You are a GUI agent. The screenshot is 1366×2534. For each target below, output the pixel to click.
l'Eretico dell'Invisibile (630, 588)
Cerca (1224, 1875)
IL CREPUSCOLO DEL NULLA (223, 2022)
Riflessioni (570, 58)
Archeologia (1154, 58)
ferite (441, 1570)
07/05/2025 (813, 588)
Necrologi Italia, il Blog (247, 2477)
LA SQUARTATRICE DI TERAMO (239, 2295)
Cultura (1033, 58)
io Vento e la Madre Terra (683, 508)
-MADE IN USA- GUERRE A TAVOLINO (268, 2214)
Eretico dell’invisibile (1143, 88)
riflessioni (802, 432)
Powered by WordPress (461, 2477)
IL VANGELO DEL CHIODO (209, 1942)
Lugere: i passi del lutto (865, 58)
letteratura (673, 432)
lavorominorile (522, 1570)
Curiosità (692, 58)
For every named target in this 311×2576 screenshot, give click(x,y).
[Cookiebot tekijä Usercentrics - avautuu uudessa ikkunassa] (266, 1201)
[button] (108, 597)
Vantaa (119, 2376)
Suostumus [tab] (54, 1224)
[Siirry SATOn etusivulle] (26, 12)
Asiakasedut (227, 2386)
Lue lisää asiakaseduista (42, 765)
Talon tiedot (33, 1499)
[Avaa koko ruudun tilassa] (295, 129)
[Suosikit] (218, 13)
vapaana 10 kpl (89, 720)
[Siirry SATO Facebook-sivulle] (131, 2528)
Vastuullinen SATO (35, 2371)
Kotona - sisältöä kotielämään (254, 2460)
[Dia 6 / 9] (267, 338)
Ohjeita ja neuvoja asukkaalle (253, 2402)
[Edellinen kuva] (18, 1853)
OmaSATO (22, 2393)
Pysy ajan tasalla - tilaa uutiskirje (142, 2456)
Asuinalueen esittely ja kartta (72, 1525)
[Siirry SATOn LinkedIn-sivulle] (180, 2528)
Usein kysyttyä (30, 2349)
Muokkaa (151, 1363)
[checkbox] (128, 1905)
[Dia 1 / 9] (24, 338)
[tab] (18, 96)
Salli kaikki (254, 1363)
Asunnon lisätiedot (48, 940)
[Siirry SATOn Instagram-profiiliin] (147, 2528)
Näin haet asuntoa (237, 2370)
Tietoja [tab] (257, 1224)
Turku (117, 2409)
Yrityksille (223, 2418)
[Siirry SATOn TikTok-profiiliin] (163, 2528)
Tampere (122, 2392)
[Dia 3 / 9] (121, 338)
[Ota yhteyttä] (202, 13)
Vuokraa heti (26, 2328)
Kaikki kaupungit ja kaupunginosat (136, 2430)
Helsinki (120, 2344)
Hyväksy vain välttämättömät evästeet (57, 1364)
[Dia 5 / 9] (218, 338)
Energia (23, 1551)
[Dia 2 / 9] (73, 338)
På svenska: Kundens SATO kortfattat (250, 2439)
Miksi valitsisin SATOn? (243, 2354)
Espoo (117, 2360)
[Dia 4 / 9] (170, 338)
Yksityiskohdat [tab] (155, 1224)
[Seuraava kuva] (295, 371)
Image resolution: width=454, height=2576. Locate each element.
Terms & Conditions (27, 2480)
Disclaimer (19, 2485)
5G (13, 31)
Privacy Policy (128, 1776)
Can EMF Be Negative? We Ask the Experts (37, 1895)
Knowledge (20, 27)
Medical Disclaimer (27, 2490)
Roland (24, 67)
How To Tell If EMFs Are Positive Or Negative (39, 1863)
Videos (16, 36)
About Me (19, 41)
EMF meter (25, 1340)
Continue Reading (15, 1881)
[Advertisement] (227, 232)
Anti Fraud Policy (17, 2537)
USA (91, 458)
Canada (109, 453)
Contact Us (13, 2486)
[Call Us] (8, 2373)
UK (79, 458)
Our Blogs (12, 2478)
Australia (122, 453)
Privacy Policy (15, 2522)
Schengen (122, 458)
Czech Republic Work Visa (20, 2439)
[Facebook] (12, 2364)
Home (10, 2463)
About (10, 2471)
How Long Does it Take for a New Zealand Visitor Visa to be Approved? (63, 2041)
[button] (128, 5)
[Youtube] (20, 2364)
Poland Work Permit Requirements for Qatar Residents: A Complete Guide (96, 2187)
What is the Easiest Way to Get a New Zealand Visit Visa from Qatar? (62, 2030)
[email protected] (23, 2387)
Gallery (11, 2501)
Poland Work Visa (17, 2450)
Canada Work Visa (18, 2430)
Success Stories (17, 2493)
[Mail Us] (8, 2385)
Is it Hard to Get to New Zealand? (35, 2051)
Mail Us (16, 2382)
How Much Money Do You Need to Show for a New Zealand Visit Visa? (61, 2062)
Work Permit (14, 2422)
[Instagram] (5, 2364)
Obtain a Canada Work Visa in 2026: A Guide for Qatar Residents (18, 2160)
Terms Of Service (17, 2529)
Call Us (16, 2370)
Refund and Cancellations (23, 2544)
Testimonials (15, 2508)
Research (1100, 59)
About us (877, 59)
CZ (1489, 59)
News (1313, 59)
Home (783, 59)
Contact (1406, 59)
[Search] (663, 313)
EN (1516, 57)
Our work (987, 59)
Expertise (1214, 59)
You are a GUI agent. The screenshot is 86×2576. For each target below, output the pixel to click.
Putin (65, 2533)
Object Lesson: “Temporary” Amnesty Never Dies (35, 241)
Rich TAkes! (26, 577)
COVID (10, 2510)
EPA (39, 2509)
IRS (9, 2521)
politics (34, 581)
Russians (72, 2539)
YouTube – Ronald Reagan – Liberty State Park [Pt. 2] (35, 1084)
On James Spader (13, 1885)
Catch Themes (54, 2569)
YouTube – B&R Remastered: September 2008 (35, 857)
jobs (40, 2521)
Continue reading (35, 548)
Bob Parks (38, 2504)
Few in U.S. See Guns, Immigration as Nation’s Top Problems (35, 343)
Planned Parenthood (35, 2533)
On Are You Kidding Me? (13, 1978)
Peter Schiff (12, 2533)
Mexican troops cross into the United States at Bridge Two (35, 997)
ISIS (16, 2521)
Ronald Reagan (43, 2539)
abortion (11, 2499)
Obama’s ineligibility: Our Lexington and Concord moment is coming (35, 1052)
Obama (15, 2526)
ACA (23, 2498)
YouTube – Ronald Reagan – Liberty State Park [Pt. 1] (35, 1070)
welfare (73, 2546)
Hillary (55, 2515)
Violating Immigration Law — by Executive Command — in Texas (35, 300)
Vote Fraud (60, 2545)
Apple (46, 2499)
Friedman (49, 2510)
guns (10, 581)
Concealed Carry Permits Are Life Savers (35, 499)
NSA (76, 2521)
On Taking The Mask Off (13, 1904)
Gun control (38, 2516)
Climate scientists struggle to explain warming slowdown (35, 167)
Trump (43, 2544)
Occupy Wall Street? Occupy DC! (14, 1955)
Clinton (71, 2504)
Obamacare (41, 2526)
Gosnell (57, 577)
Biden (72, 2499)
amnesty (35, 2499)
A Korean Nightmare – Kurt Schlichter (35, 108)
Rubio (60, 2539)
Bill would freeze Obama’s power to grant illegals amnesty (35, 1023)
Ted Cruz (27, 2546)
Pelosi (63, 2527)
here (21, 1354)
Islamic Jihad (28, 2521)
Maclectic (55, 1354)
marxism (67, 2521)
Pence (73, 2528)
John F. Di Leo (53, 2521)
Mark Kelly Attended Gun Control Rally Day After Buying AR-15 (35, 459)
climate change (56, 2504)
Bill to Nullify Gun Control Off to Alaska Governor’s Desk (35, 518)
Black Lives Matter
☆ ☆ ☆ ☆ ☆
**BRIEF**
Pull every line holding "Instagram" out of the records.

**SOLUTION TO THE PROBLEM**
[Siirry SATOn Instagram-profiiliin] (147, 2528)
[Instagram] (5, 2364)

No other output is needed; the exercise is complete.